Intel succeeded its Skylake generation with the introduction of Kaby Lake. The processor is turning out to be just as good as its predecessor, given its performance on MacBook Pro (2017) and Dell XPS 13. But it does come with a drawback. The model is considerably larger in size, a report by Tech Radar reads. One would expect a newer generation of processors to shrink down in size, but the complete opposite took place with Intel’s seventh and eighth generation of motherboards.

Speculated release date of the GPU

Intel introduced Kaby Lake in 2016 and companies like HP, Lenovo, and Dell among others were quick to take a bite of it.

A majority of the laptops and desktops started being powered by the seventh-generation Kaby Lake. The processor will be succeeded by the eighth generation Kaby Lake Refresh, which is speculated to be called, “Coffee Lake.” As noted by Tom’s Hardware, the company still has to figure out a few things before they finalize its name. What is known for sure is that “Coffee Lake” is going to be succeeded by “Canon Lake” in the third quarter of 2018.

Architecture of the device

There are lots of similarities persisting between Kaby Lake and Skylake. Although, Intel has implemented a few tweaks here and there, to its processor. The firm has been following the standard, “tick, tock,” rhythm of upgrades since 2007.

Most of the architectures that have been introduced since then have shrunk in size. As of 2016, that did not take place. The Kaby Lake architecture was rather interesting to observe. Running on a 14nm processor, its motherboard is considerably larger than its predecessors. The performance, on the other hand, has improved exponentially.

The expected upgrades

Intel’s Kaby Lake CPUs come packed with quite a few enhancements. The most important feature is the processor’s extended support to USB-C Generation 2 connection. With this, the machine is able to make that extra push in terms of performance. Thanks to this addition, CPUs are able to output a bandwidth of 10Gbps.

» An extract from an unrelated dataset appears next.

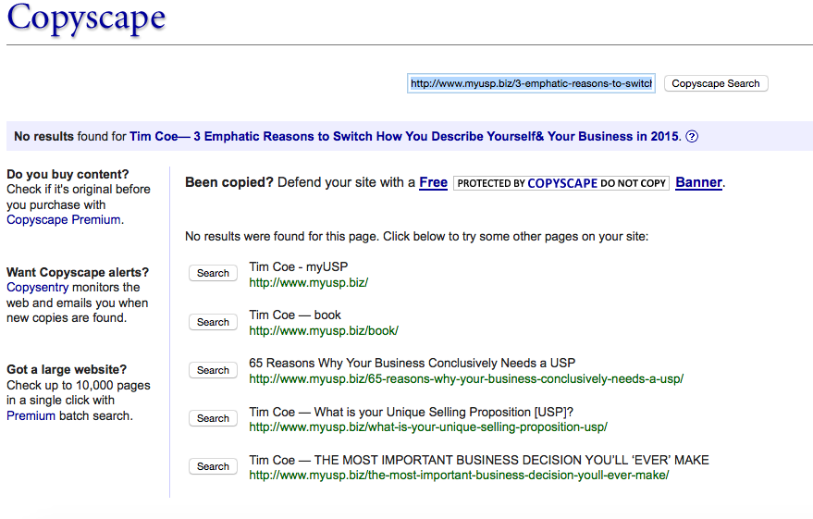The image size is (813, 519).
Task: Open the Premium batch search link
Action: point(31,415)
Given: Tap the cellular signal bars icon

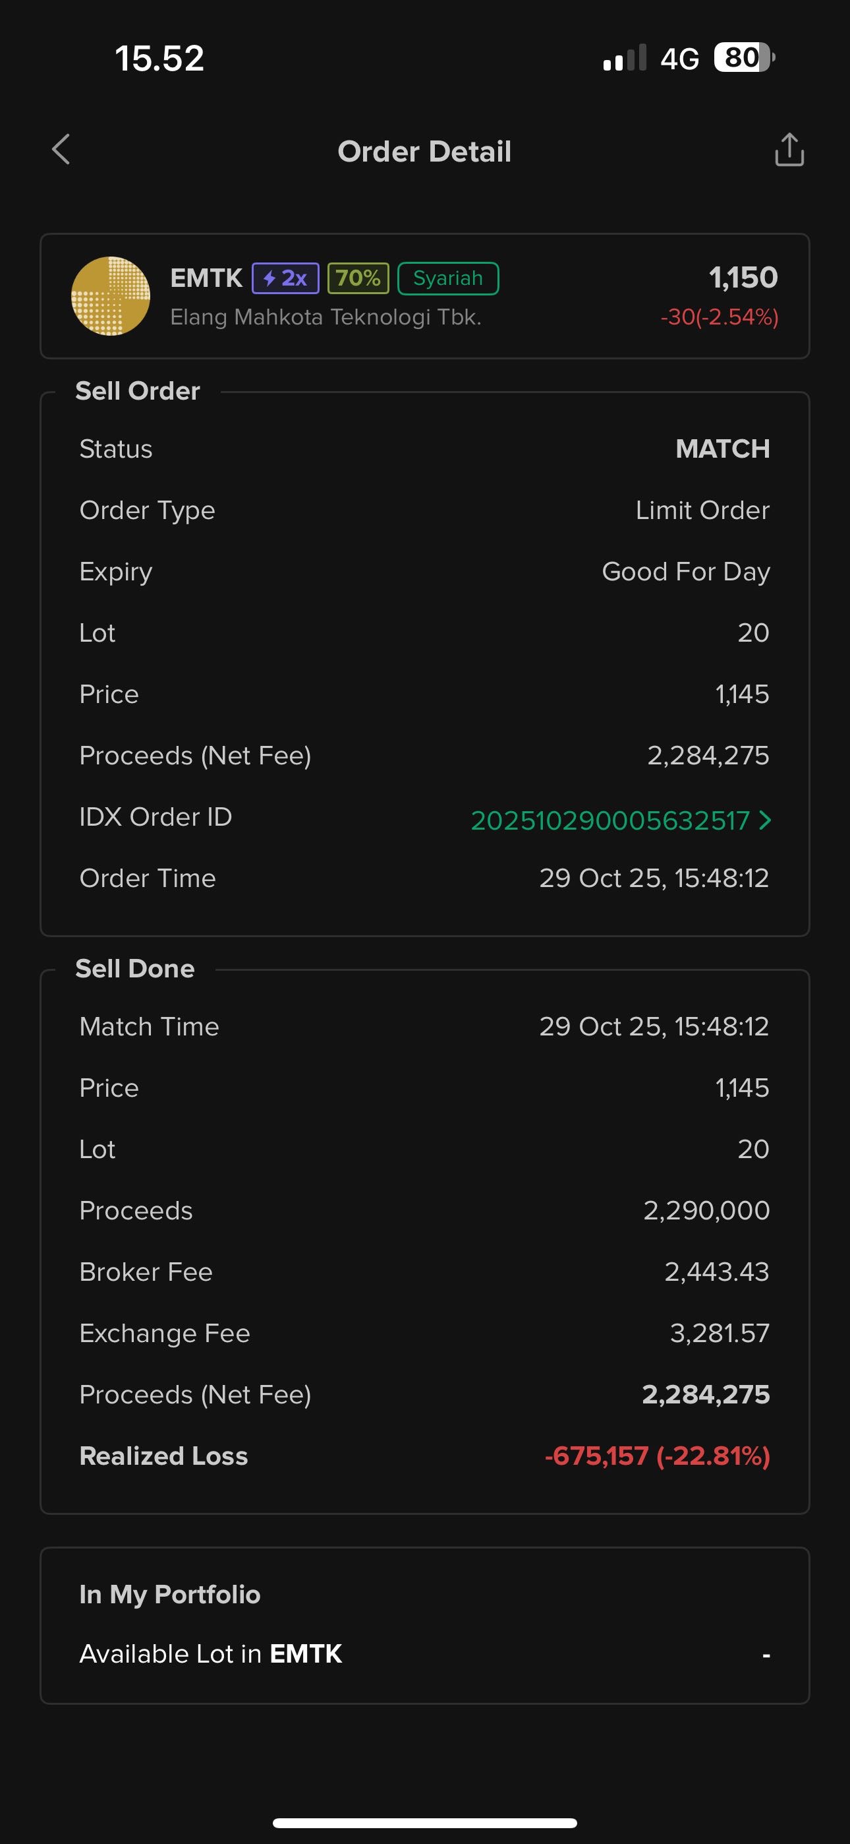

Another notable addition is the Thunderbolt 3 support. The processor already included HDCP 2.2 support but lacked Thunderbolt 3. Now that it is onboard, it is easier to stream high-quality, 4K video content. Most video streaming websites like Netflix that offer HD Blu-ray or 4K content require the assistance of Thunderbolt 3. Overall the device is said to be a good choice, especially for the gamers.